Features and Updates
--------------------

* In case a PG header line has multiple ID tags supplied by other applications,
the header API now selects the first one encountered as the identifying tag
and issues a warning when detecting subsequent ID tags.
(#1256; fixed samtools/samtools#1393)

* VCF header reading function (vcf_hdr_read) no longer tries to download a
remote index file by default.
(#1266; fixes #380)

* Support reading and writing FASTQ format in the same way as SAM, BAM or CRAM.
Records read from a FASTQ file will be treated as unmapped data.
(#1156)

* Added GCP requester pays bucket access. Thanks to @indraniel.
(#1255)

* Made mpileup's overlap removal choose which copy to remove at random instead
of always removing the second one. This avoids strand bias in experiments
where the +ve and -ve strand reads always appear in the same order.
(#1273; fixes samtools/bcftools#1459)

* It is now possible to use platform specific BAQ parameters. This also
selects long-read parameters for read lengths bigger than 1kb, which helps
bcftools mpileup call SNPs on PacBio CCS reads.
(#1275)

* Improved bcf_remove_allele_set. This fixes a bug that stopped iteration over
alleles prematurely, marks removed alleles as 'missing' and does automatic
lazy unpacking.
(#1288; fixes #1259)

* Improved compression metrics for unsorted CRAM files. This improves the
choice of codecs when handling unsorted data.
(#1291)

* Linear index entries for empty intervals are now initialised with the file
offset in the next non-empty interval instead of the previous one. This
may reduce the amount of data iterators have to discard before reaching
the desired region, when the starting location is in a sequence gap.
Thanks to @carsonh for reporting the issue.
(#1286; fixes #486)

* A new hts_bin_level API function has been added, to compute the level of a
given bin in the binning index.
(#1286)

* Related to the above, a new API method, hts_idx_nseq, now returns the total
number of contigs from an index.
(#1295 and #1299)

* Added bracket handling to bcf_hdr_parse_line, for use with ##META lines.
Thanks to Alberto Casas Ortiz.
(#1240)

Build changes
-------------

These are compiler, configuration and makefile based changes.

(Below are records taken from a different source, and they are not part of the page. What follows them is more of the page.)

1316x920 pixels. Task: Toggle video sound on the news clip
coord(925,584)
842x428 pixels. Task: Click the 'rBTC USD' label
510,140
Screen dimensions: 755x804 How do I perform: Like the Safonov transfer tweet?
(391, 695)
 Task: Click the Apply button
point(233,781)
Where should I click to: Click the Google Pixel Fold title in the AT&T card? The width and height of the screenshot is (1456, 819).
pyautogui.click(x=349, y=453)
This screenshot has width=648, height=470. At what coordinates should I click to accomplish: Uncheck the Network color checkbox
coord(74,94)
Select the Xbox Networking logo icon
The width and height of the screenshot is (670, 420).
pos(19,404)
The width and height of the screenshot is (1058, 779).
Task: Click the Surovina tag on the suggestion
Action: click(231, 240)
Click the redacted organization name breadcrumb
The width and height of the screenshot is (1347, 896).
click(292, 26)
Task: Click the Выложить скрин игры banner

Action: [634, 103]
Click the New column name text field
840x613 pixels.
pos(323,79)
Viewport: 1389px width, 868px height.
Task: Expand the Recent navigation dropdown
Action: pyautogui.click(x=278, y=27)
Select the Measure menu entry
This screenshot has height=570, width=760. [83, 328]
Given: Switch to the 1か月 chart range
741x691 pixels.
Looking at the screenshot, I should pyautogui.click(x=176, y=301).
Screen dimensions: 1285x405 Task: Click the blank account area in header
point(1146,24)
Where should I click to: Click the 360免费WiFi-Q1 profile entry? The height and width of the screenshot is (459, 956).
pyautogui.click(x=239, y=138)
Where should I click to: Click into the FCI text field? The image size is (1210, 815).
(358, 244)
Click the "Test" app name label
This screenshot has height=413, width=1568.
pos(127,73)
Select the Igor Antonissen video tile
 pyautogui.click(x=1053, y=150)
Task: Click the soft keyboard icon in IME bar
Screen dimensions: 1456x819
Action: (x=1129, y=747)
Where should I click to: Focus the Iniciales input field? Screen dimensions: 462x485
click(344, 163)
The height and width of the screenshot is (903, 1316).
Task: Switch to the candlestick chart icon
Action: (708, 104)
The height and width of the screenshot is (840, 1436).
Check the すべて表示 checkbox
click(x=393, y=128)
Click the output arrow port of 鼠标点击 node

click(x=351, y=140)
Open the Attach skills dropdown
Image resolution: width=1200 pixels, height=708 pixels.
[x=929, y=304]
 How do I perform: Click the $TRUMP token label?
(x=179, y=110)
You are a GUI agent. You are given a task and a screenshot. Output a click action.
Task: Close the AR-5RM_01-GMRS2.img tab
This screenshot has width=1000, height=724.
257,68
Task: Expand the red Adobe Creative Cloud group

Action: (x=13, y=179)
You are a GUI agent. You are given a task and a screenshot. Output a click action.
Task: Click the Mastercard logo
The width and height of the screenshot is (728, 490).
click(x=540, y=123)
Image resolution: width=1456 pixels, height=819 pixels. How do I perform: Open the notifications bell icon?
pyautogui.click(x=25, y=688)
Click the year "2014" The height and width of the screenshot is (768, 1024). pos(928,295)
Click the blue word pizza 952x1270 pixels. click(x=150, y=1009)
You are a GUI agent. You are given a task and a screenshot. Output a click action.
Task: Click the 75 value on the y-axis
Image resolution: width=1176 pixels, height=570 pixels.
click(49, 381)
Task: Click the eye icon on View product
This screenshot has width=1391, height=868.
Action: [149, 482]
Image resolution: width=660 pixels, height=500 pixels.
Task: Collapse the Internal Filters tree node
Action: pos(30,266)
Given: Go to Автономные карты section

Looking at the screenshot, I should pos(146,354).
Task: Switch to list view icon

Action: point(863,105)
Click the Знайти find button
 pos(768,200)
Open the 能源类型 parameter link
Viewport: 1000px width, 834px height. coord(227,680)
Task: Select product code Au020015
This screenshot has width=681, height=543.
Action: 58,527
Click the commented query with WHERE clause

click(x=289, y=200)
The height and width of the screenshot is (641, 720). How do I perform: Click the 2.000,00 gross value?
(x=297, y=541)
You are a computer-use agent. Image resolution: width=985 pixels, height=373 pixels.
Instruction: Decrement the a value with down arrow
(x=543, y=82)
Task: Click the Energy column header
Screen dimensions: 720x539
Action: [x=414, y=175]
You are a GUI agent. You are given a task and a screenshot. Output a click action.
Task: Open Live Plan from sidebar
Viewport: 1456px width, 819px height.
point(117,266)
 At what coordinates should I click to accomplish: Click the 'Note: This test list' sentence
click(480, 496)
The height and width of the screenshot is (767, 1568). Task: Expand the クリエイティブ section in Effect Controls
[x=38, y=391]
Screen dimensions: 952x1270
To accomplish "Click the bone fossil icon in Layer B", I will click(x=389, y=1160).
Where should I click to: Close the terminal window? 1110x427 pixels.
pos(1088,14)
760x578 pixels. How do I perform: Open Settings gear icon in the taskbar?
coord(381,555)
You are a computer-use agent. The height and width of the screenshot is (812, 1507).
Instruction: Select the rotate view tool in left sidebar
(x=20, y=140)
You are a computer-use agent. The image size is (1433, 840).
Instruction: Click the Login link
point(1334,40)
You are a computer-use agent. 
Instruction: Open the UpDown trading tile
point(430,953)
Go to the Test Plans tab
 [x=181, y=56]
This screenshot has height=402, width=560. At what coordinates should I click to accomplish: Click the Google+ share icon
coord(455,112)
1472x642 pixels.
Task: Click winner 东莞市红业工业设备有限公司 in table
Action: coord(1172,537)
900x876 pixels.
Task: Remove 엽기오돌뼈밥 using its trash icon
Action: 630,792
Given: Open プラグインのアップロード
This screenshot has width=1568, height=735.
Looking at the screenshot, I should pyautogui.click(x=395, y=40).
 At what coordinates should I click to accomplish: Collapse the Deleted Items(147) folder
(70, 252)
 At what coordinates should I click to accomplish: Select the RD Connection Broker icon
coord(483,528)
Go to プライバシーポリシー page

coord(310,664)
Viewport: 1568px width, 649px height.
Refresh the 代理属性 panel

* HTSlib now uses libhtscodecs release 1.1.1.

* Added a curl/curl.h check to configure and improved INSTALL documentation on
build options. Thanks to Melanie Kirsche and John Marshall.
(#1265; fixes #1261)

* Some fixes to address GCC 11.1 warnings.
(#1280, #1284, #1285; fixes #1283)

* Supports building HTSlib in a separate directory. Thanks to John Marshall.
(#1277; fixes #231)

* Supports building HTSlib on MinGW 32-bit environments. Thanks to
John Marshall.
(#1301)

Bug fixes
---------

* Fixed hts_itr_query() et al region queries: fixed bug introduced in
HTSlib 1.12, which led to iterators producing very few reads for some
queries (especially for larger target regions) when unmapped reads were
present. HTSlib 1.11 had a related problem in which iterators would omit
a few unmapped reads that should have been produced; cf #1142.
Thanks to Daniel Cooke for reporting the issue.
(#1281; fixes #1279)

* Removed compressBound assertions on opening bgzf files. Thanks to
Gurt Hulselmans for reporting the issue.
(#1258; fixed #1257)

* Duplicate sample name error message for a VCF file now only displays the
duplicated name rather the entire same name list.
(#1262; fixes samtools/bcftools#1451)

* Fix to make samtools cat work on CRAMs again.
(#1276; fixes samtools/samtools#1420)

* Fix for a double memory free in SAM header creation. Thanks to @ihsineme.
(#1274)

* Prevent assert in bcf_sr_set_regions. Thanks to Dr K D Murray.
(#1270)

* Fixed crash in knet_open() etc stubs. Thanks to John Marshall.
(#1289)

* Fixed filter expression "cigar" on unmapped reads. Stop treating an empty
CIGAR string as an error. Thanks to Chang Y for reporting the issue.
(#1298, fixes samtools/samtools#1445)

* Bug fixes in the bundled copy of htscodecs:

- Fixed an uninitialized access in the name tokeniser decoder.
(samtools/htscodecs#23)

- Fixed a bug with name tokeniser and variable number of names per slice,
causing it to incorrectly report an error on certain valid inputs.
(samtools/htscodecs#24)


Noteworthy changes in release 1.12 (17th March 2021)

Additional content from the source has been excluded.